### Jobs
**1.** From the opening post of the forum thread on showing that a vector field is conservative, list each component of F(x,y,z).
**2.** Extend the forum thread on showing that a vector field is conservative, picking up after its last post.

Showing that a Vector Field is Conservative

**ILoveTriangles** · March 29th 2012, 03:58 PM

How could I show that the function: F(x,y,z) = <e^(x)*cos(y) +yz, xz-e^(x)*sin(y), xy+z> is conservative?
Much appreciated as I'm lost on where to begin because of 3 space.
An explanation of setting P,Q,R and then what to partial differentiate would be awesome!

(Also what is a potential function?

**HallsofIvy** · March 29th 2012, 07:06 PM

A force field is called "conservative" if it can be derived from a "potential".

Those are, as the reference to "force" might indicate, physics terms. Mathematics terms for the same thing are "exact differential" field which is the derivative of some "anti-derivative".

That is, a vector field, <f(x,y,z), g(x,y,z), h(x,y,z)>, is "conservative" if and only if there exist a function F(x,y,z) such $\frac{\partial F}{\partial x}= f(x,y,z)$ , $\frac{\partial F}{\partial y}= g(x,y,z)$ and $\frac{\partial F}{\partial z}= h(x,y,z)$ .

One way to determine whether or not a given vector field is from such an anti-derivative is to try to find F. Here, $<f, g, h>= <e^xcos(y)+ yz, xz- e^xsin(y), xy+ z>$ so if such an F exists, we must have
$\frac{\partial F}{\partial x}= e^x cos(y)- yz$
Integrating with respect to x (treating y and z as constants) we get
$F= e^x cos(y)+ xyz+ u(y,z)$
Note that, since we are treating y and z as constants, the "constant of integration" may, in fact, be a function of y and z.

Differentiating that with respect to y,
$\frac{\partial F}{\partial y}= -e^x sin(y)+ xz+ u_y= xz- e^x sin(y)$
which tells us that we must have $u_y= 0$ . u is not a function of x and, since its derivative with respect to y is 0 it is not a function of y but it may be a function of z. We now have $F= e^x cos(y)+ xyz+ u(z)$ and differentiating that with respect to z,
$F_z= xy+ u'= xy+ z$
so we must have u'= z and so $u= (1/2)z^2+ C$ where, now, C really is a constant. That means that
$F(x,y,z)= e^x cos(y)+ xyz+ (1/2)z^2+ C$ .

Since the original question was just whether or not the vector field is "conservative" and not what the potential function is, having found that potential function, we can now say, "yes, this is a conservative vector field"!

### Collected material
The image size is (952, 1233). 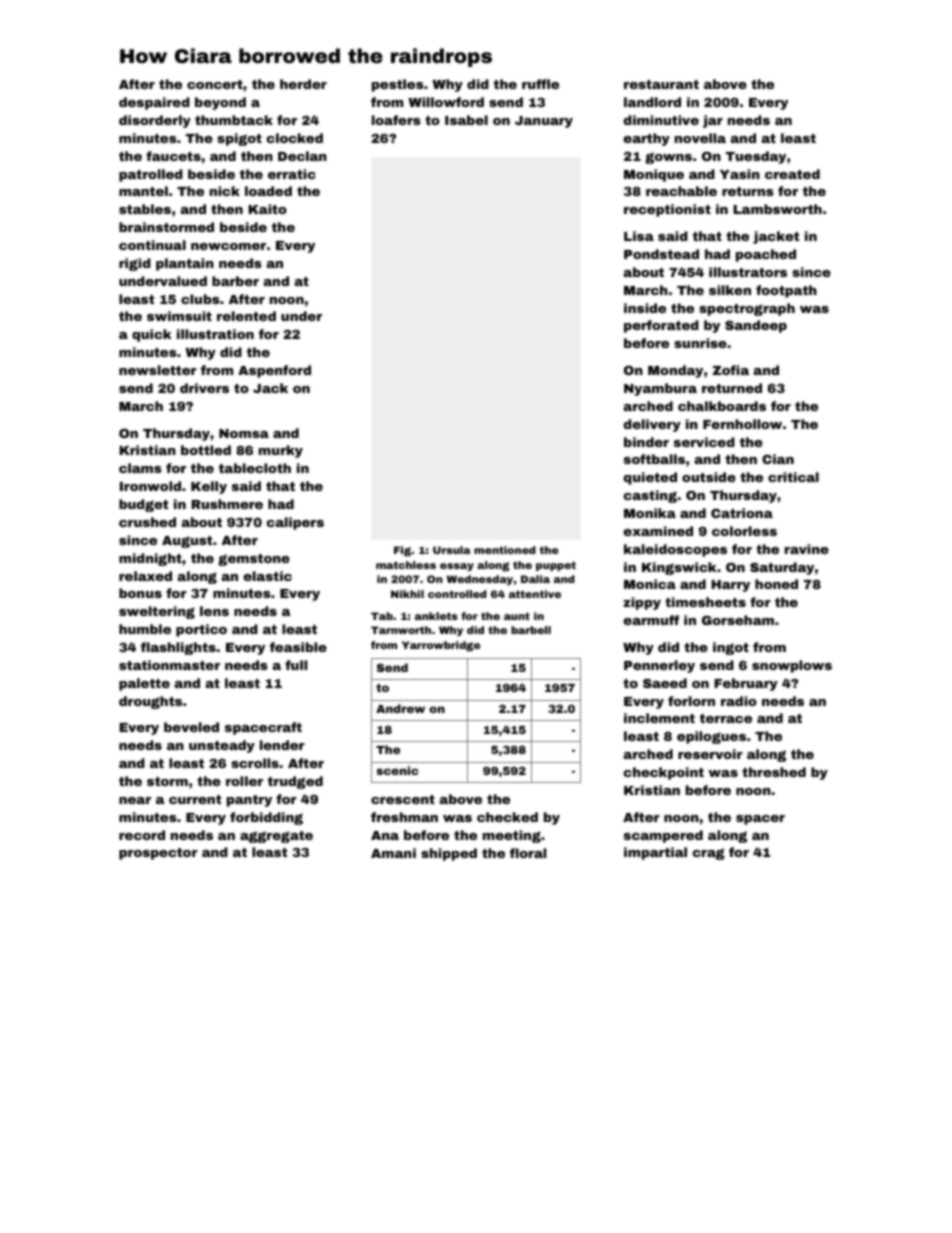 What do you see at coordinates (651, 620) in the screenshot?
I see `earmuff` at bounding box center [651, 620].
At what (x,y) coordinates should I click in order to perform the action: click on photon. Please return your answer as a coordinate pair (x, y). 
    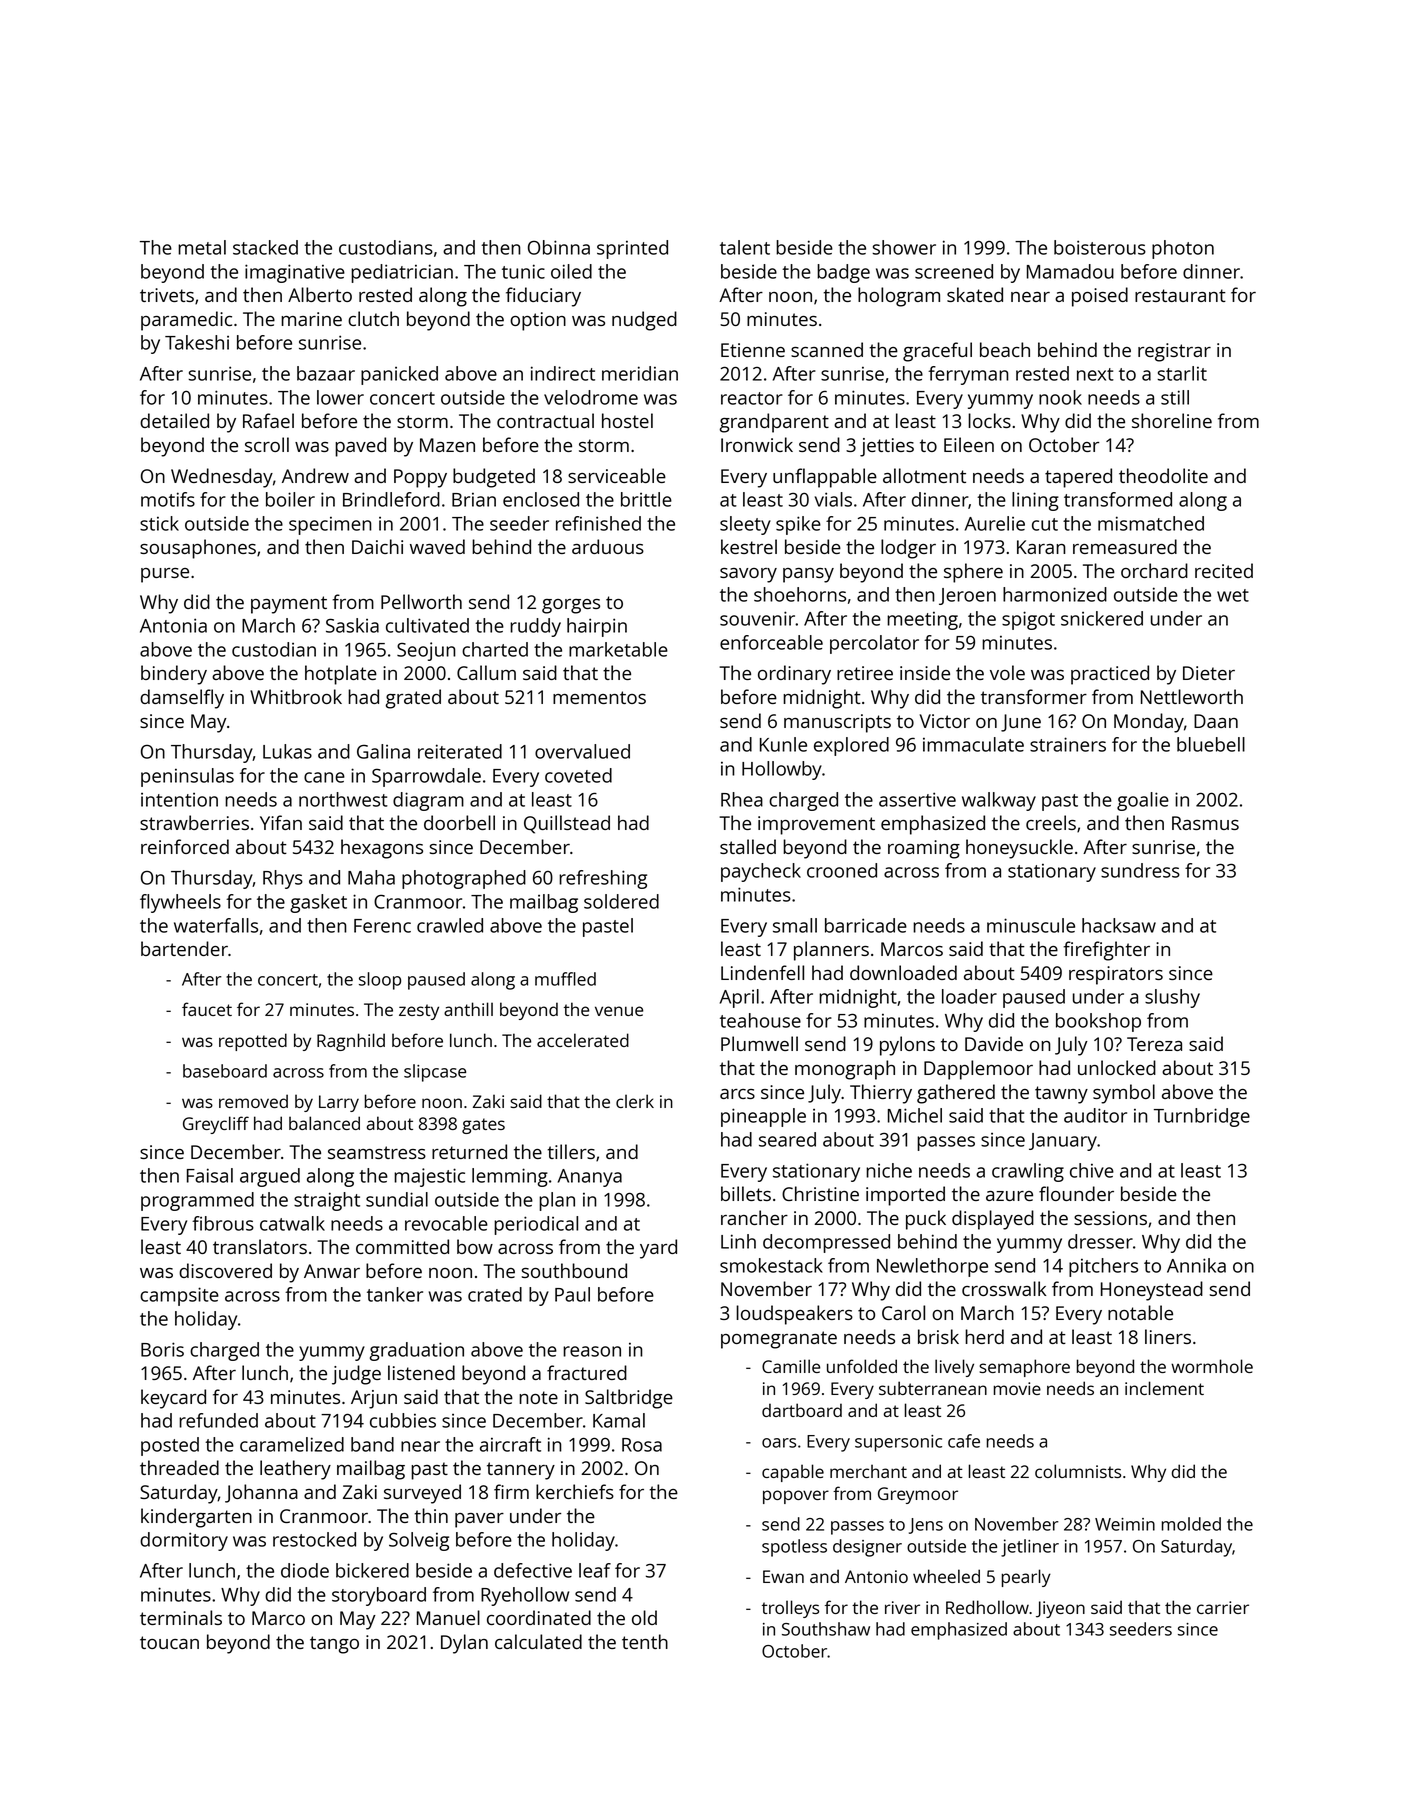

### The answers
**1.**
e^(x)*cos(y) +yz
xz-e^(x)*sin(y)
xy+z

**2.**
But because we were only asked whether or not the potential function existed, and not to find it, we could have taken a short cut.

If F is any twice continuously differentiable function, then we have the "mixed derivative" equalities:
$\frac{\partial^2F}{\partial y\partial x}= \frac{\partial^2 F}{\partial x\partial y}$
$\frac{\partial^2F}{\partial x\partial z}= \frac{\partial^2 F}{\partial z\partial x}$
$\frac{\partial^2F}{\partial y\partial z}= \frac{\partial^2 F}{\partial z\partial y}$
where the order of the variables in the 'denominator' indicates the order of the differentiation. In other words, the order of differentiation does not matter.

If there exist F such that $\frac{\partial F}{\partial x}= e^x cos(y)+ yz$ and $\frac{\partial F}{\partial y}= xz- e^x sin(y)$ then we must have
$F_{xy}= -e^x sin(y)+ z$ and $F_{yx}= z- e^x sin(y)$ . Yes, those are the same!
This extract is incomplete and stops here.